== WHAT IS EXPECTED ==
Quote every line of the stored dataset items from the first one through the line that contains "coord(1750,23)", with that final line included.

[START STORED RECORDS]

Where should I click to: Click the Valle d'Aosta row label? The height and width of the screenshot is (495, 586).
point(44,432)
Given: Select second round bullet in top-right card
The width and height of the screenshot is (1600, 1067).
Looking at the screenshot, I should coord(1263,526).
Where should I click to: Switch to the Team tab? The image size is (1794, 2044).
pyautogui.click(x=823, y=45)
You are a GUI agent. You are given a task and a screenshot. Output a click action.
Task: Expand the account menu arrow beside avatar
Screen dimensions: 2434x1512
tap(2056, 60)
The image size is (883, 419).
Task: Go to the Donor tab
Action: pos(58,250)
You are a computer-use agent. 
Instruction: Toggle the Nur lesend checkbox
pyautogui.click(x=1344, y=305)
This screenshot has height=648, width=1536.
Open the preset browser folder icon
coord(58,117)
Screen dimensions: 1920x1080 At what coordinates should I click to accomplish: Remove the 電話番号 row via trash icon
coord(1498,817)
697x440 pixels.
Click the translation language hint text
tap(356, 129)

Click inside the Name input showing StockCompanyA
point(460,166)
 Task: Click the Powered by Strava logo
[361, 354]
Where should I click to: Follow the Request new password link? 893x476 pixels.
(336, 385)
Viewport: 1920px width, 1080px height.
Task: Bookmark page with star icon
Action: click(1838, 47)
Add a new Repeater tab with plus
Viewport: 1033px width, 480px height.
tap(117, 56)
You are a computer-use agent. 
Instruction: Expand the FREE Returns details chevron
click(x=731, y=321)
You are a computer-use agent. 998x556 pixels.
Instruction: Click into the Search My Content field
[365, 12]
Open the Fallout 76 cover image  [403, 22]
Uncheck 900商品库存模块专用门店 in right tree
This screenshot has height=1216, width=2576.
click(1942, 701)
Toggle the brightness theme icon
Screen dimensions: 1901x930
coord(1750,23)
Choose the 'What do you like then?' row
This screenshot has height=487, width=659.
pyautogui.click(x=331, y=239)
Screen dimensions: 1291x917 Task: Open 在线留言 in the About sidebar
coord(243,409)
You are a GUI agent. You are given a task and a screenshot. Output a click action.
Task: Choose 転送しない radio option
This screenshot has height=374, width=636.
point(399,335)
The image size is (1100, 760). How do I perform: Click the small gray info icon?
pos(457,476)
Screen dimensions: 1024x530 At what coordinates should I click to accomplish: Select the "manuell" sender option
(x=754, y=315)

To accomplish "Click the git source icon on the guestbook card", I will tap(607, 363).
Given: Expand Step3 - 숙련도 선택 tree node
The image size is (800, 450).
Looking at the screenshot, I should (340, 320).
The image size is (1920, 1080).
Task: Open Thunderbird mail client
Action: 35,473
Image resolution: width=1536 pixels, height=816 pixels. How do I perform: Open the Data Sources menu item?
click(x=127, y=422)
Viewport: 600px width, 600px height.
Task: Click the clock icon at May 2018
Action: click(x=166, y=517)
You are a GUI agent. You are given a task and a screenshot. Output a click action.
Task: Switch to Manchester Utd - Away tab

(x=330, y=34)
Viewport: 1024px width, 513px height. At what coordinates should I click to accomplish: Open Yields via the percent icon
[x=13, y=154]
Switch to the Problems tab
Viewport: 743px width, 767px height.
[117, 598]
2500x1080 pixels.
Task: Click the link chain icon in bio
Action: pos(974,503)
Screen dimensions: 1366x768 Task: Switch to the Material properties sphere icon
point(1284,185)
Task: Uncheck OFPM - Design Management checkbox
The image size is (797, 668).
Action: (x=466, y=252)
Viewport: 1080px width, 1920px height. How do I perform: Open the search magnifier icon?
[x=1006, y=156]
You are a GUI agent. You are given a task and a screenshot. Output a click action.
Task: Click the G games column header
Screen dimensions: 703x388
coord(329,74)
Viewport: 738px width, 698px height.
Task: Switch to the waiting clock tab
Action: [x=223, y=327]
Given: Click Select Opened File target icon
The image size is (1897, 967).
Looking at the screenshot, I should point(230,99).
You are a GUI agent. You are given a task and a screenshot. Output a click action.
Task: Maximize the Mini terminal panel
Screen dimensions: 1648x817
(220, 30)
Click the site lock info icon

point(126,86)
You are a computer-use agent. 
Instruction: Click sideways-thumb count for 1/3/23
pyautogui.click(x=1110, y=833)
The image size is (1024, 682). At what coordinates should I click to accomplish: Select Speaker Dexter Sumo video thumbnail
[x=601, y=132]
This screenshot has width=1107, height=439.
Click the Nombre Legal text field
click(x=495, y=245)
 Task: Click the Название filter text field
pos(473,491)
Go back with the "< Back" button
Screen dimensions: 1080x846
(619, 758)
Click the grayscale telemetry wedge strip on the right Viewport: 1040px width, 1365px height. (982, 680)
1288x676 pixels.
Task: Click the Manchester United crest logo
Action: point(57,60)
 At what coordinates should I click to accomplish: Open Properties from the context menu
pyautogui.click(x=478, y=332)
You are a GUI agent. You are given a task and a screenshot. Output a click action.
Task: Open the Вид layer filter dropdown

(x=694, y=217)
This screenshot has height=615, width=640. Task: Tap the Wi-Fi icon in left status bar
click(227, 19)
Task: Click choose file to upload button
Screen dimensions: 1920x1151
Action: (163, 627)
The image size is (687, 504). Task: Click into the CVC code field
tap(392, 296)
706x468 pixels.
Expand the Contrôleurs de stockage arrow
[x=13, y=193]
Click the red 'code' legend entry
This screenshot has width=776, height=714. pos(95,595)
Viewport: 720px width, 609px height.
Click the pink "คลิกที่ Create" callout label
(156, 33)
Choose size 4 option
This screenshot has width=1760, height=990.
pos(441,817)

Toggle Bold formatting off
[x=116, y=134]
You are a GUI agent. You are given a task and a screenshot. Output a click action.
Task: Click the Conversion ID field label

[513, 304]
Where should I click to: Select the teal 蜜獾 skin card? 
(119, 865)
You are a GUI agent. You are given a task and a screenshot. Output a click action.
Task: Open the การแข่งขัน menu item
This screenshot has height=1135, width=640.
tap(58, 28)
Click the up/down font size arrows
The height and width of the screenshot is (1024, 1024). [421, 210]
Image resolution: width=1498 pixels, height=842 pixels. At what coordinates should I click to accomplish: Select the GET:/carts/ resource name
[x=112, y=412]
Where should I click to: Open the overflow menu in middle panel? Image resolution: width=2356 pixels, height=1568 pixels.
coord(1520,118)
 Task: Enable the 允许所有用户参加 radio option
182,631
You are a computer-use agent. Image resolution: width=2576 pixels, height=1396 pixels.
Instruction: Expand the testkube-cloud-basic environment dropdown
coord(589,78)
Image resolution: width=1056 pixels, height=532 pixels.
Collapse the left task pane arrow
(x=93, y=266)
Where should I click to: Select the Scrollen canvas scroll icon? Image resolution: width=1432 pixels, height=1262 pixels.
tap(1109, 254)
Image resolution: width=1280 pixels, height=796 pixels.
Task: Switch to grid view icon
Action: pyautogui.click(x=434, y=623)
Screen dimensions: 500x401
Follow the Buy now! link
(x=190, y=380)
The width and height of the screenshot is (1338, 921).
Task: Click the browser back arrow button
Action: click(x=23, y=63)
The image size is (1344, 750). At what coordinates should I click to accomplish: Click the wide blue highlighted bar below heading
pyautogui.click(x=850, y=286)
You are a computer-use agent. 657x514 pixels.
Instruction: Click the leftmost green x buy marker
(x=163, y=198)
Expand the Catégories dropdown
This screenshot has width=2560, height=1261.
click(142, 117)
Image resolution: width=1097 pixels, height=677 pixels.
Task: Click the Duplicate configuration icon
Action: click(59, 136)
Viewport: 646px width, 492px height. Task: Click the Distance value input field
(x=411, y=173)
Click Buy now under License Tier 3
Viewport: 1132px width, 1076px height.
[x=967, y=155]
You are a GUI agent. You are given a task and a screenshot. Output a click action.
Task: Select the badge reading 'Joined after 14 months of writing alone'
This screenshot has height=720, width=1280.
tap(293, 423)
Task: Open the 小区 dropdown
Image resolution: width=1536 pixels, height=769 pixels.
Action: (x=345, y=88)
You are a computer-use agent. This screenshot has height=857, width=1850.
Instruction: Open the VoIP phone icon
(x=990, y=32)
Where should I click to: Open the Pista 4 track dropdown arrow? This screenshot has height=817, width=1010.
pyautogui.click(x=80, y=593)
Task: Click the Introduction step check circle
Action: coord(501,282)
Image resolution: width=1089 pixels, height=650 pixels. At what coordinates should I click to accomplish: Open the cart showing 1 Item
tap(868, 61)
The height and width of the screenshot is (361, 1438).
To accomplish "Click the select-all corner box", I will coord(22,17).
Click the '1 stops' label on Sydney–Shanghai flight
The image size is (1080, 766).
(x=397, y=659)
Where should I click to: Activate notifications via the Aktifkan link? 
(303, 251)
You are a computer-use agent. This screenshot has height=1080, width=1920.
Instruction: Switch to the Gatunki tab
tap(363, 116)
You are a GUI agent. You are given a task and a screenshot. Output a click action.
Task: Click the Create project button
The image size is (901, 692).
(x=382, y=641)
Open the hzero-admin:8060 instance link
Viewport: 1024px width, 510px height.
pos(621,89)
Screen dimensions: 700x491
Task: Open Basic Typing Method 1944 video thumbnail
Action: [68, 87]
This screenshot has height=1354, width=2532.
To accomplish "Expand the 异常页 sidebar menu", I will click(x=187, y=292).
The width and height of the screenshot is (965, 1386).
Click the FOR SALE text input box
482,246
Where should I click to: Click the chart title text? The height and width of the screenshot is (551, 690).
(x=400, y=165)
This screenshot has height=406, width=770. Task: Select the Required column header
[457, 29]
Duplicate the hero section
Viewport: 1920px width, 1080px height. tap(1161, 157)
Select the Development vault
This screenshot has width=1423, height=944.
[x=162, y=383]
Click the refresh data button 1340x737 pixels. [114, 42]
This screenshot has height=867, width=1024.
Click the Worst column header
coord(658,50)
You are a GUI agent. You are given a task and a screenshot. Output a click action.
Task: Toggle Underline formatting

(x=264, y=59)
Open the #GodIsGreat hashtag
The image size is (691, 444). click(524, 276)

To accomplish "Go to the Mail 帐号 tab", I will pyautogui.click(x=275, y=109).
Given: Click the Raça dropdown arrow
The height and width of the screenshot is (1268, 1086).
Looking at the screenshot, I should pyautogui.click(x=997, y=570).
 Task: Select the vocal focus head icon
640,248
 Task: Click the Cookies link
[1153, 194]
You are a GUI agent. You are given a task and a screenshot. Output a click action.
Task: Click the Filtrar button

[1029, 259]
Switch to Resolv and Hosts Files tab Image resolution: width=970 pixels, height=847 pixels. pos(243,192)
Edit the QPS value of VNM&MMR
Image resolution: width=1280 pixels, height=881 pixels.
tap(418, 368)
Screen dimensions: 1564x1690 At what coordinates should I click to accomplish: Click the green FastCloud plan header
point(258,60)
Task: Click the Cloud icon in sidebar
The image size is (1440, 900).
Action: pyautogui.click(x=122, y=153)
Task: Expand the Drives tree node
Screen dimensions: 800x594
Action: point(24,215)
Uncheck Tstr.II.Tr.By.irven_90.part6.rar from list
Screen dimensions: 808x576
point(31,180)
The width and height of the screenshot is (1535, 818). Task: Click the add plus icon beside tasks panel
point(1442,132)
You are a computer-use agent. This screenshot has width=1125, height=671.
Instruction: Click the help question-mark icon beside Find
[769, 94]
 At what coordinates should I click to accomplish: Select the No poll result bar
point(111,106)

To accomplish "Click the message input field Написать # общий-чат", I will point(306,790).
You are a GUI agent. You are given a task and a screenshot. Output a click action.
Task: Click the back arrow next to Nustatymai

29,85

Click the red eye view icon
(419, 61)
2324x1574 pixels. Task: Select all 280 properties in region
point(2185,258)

[END STORED RECORDS]

== RESULT OF THE TASK ==
Where should I click to: Click the Valle d'Aosta row label? The height and width of the screenshot is (495, 586).
point(44,432)
Given: Select second round bullet in top-right card
The width and height of the screenshot is (1600, 1067).
Looking at the screenshot, I should coord(1263,526).
Where should I click to: Switch to the Team tab? The image size is (1794, 2044).
pyautogui.click(x=823, y=45)
You are a GUI agent. You are given a task and a screenshot. Output a click action.
Task: Expand the account menu arrow beside avatar
Screen dimensions: 2434x1512
tap(2056, 60)
The image size is (883, 419).
Task: Go to the Donor tab
Action: pos(58,250)
You are a computer-use agent. 
Instruction: Toggle the Nur lesend checkbox
pyautogui.click(x=1344, y=305)
This screenshot has height=648, width=1536.
Open the preset browser folder icon
coord(58,117)
Screen dimensions: 1920x1080 At what coordinates should I click to accomplish: Remove the 電話番号 row via trash icon
coord(1498,817)
697x440 pixels.
Click the translation language hint text
tap(356, 129)

Click inside the Name input showing StockCompanyA
point(460,166)
 Task: Click the Powered by Strava logo
[361, 354]
Where should I click to: Follow the Request new password link? 893x476 pixels.
(336, 385)
Viewport: 1920px width, 1080px height.
Task: Bookmark page with star icon
Action: click(1838, 47)
Add a new Repeater tab with plus
Viewport: 1033px width, 480px height.
tap(117, 56)
You are a computer-use agent. 
Instruction: Expand the FREE Returns details chevron
click(x=731, y=321)
You are a computer-use agent. 998x556 pixels.
Instruction: Click into the Search My Content field
[365, 12]
Open the Fallout 76 cover image  [403, 22]
Uncheck 900商品库存模块专用门店 in right tree
This screenshot has height=1216, width=2576.
click(1942, 701)
Toggle the brightness theme icon
Screen dimensions: 1901x930
coord(1750,23)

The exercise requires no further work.